After upgrading MDS machine from S11.1/SAM-QFS 5.3 to S11.2/SAM-QFS 5.4.9, whenever a large file which is online in the disk cache of a QFS filesystem is read using buffered I/O, the entire system becomes extremely non-responsive until the process performing I/O is killed.


This problem does not happen immediately. It gets triggered after ~50-100 GBytes of data have been read. This will not happen if the file is a few 10's of GBytes.
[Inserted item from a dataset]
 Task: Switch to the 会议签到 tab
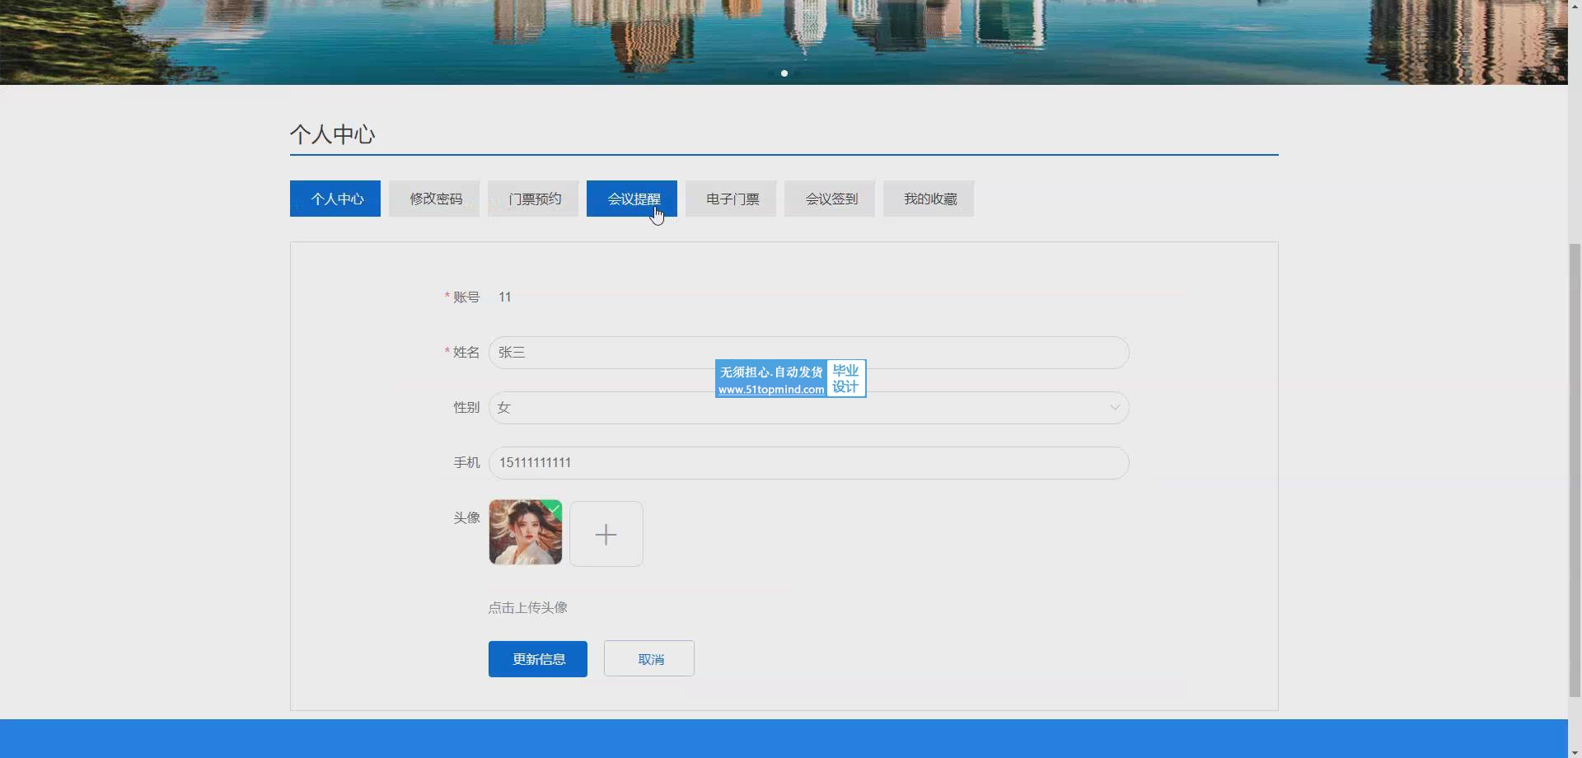coord(830,199)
While the system is degraded there are no obvious problems reported by top (lots of free memory), iostat (no significant I/O happening to QFS filesystem), or intrstat. However, the output of "lockstat uptime" shows a very large amount of kernel lock activity happening.



Another observation is that whenever this problem occurs the amount of free memory as reported by /usr/bin/top goes from a small number like 4GBytes to a large number like the following.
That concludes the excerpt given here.